→ Collected data entries:

%%

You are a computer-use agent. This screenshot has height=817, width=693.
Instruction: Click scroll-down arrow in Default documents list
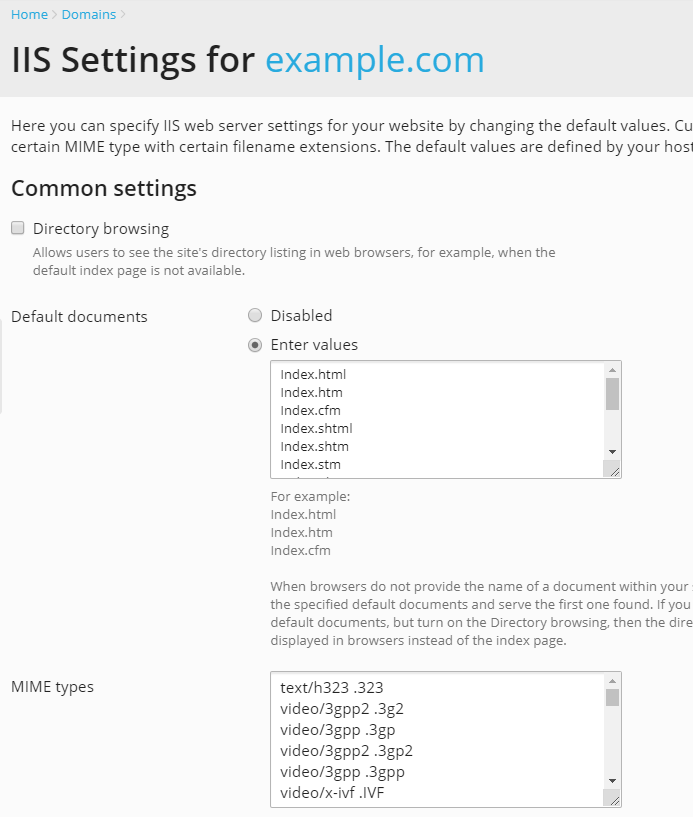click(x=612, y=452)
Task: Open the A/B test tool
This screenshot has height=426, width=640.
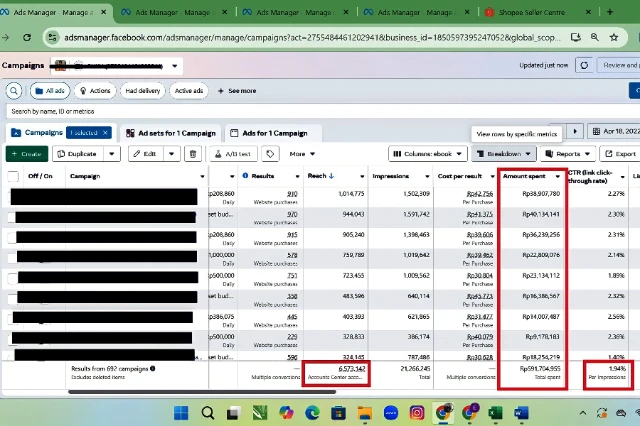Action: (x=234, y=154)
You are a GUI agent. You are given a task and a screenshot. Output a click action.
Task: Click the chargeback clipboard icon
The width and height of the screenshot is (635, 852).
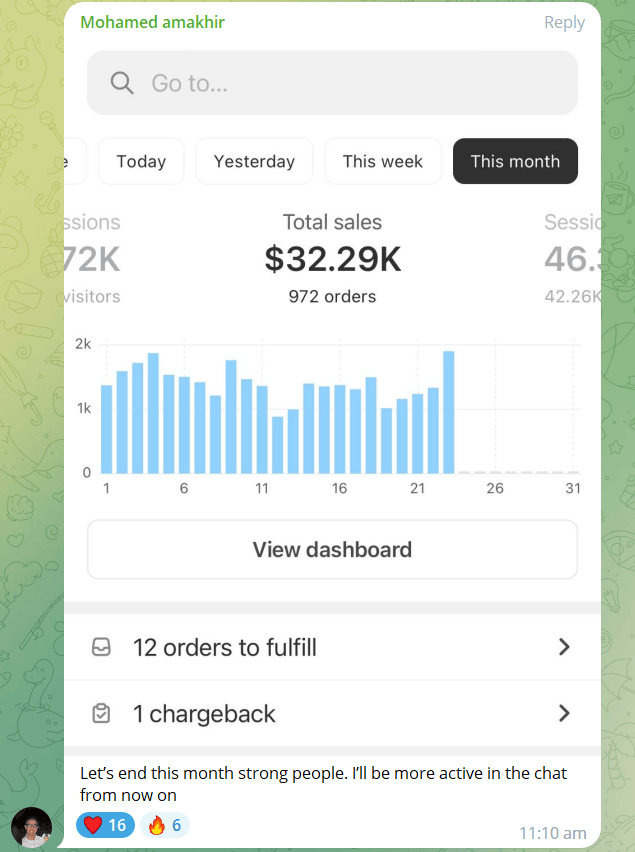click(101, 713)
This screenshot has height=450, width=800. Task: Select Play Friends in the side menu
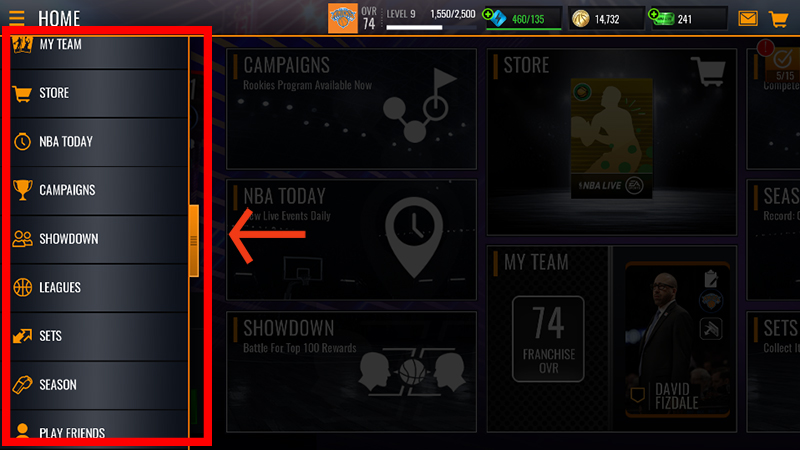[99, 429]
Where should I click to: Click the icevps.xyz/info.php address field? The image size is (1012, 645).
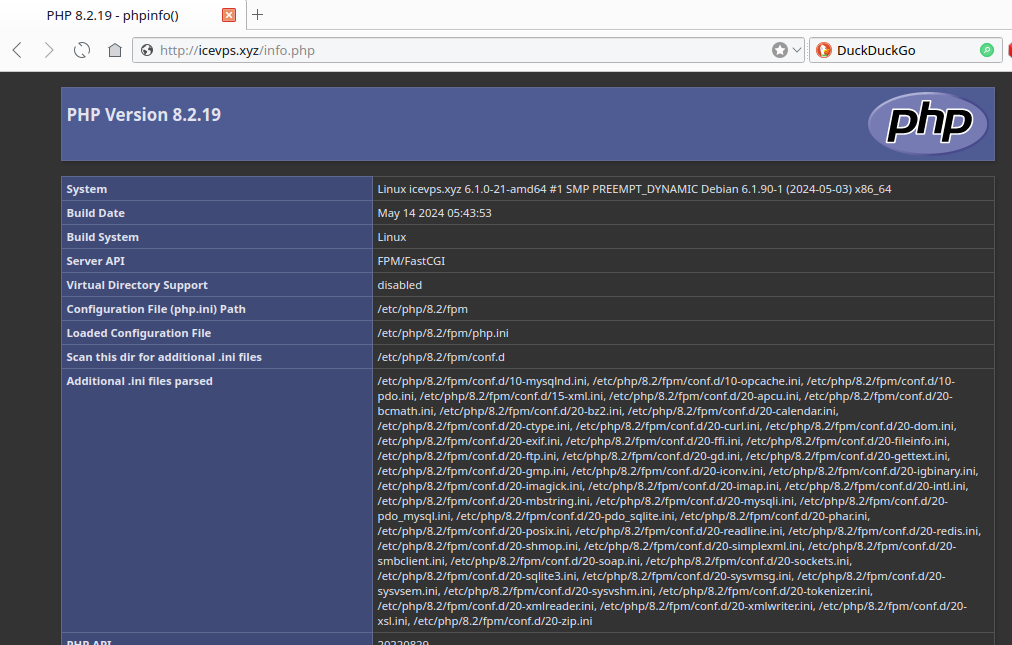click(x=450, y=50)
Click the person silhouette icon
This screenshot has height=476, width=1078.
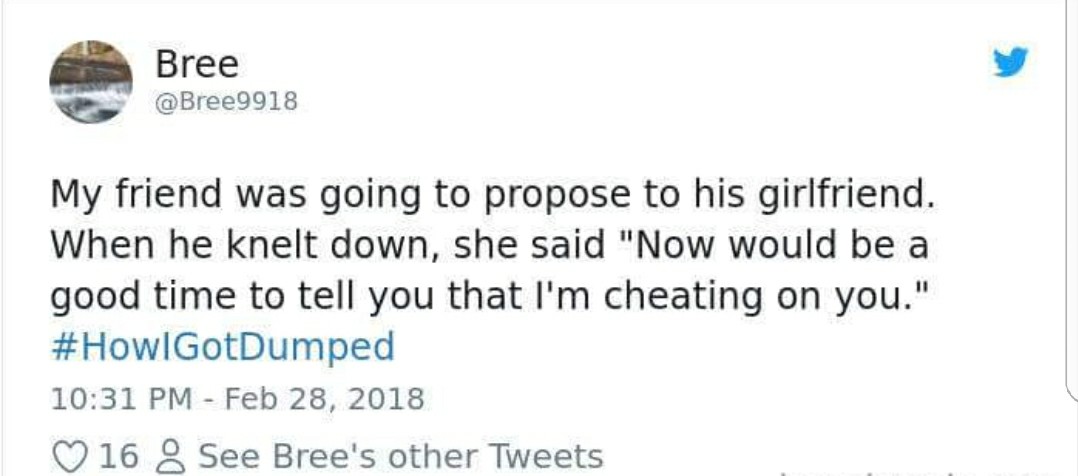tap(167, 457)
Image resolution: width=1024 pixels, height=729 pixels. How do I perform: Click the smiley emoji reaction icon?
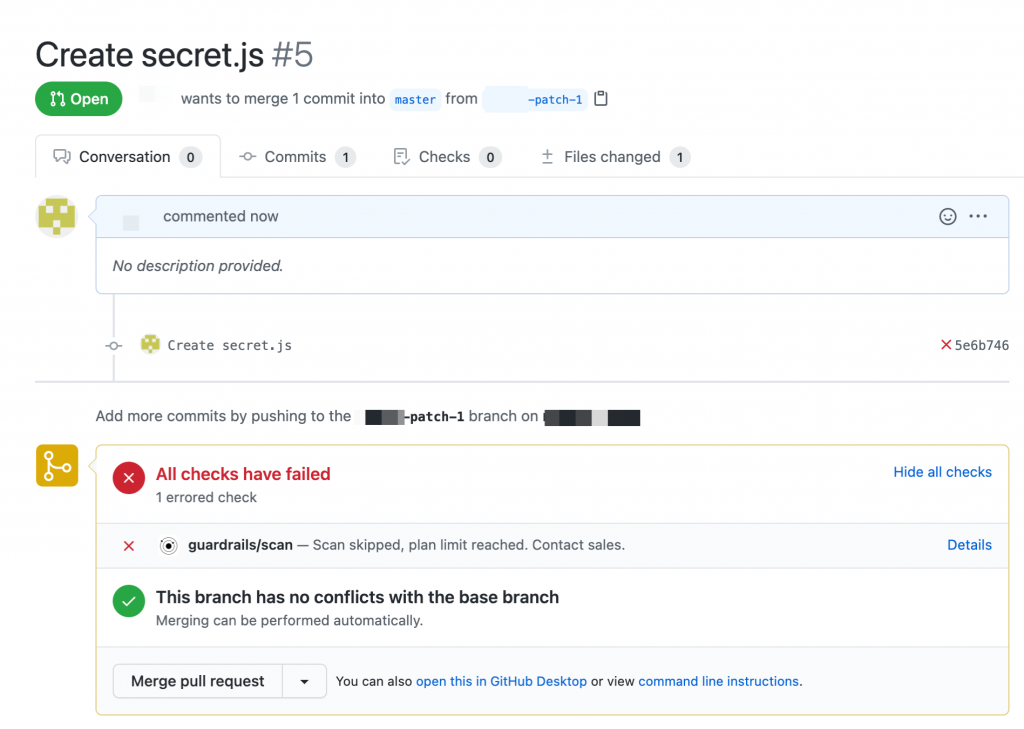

%%

→ Exercise aim: Starting at the line that contains "You are a GUI", restate every line through the end of the records exactly as written, but leave the pictures out.

→ Output for this task:
You are a GUI agent. You are given a task and a screenshot. Output a click action.
Task: Click the chargeback clipboard icon
The width and height of the screenshot is (635, 852).
click(101, 713)
This screenshot has height=450, width=800. Task: Select Play Friends in the side menu
[99, 429]
Where should I click to: Click the icevps.xyz/info.php address field? The image size is (1012, 645).
click(x=450, y=50)
Click the person silhouette icon
This screenshot has height=476, width=1078.
tap(167, 457)
Image resolution: width=1024 pixels, height=729 pixels. How do I perform: Click the smiley emoji reaction icon?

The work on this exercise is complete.